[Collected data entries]
□ □ □ □
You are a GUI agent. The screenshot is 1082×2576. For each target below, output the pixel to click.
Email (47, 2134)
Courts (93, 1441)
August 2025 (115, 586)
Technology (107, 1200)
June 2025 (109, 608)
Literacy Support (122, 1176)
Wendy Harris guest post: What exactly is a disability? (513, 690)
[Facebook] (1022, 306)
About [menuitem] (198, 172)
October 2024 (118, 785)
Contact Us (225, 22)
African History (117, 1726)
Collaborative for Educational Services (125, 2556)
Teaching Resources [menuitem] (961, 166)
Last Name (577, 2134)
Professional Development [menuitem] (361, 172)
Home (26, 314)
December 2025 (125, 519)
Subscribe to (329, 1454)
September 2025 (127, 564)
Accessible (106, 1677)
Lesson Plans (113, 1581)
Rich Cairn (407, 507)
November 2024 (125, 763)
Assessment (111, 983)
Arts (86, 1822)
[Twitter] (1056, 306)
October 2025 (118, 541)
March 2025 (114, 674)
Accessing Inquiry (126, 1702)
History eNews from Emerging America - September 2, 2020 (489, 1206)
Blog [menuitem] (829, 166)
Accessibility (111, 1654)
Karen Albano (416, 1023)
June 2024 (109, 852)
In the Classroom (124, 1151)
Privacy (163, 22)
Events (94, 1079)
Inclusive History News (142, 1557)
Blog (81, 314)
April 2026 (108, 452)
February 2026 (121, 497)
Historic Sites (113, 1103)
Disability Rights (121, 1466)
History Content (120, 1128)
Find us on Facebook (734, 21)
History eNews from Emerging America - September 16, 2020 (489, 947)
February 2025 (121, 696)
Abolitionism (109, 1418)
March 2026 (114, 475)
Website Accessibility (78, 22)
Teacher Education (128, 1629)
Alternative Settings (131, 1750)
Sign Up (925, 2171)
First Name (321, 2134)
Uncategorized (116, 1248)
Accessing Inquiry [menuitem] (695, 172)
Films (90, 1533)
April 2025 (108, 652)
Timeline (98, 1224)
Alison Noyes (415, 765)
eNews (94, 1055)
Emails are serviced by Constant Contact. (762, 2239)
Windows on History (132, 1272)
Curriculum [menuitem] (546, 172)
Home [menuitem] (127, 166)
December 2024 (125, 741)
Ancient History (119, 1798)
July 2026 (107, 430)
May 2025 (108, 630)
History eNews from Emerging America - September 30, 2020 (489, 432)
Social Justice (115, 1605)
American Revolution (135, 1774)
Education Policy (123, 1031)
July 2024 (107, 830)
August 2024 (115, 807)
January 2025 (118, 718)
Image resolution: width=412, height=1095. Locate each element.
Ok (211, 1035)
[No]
□ □ □ □
▶ **Goal of the exercise**
The lines to copy are those above that contain the string "eNews".

▶ **Answer for this exercise**
History eNews from Emerging America - September 2, 2020 (489, 1206)
History eNews from Emerging America - September 16, 2020 (489, 947)
eNews (94, 1055)
History eNews from Emerging America - September 30, 2020 (489, 432)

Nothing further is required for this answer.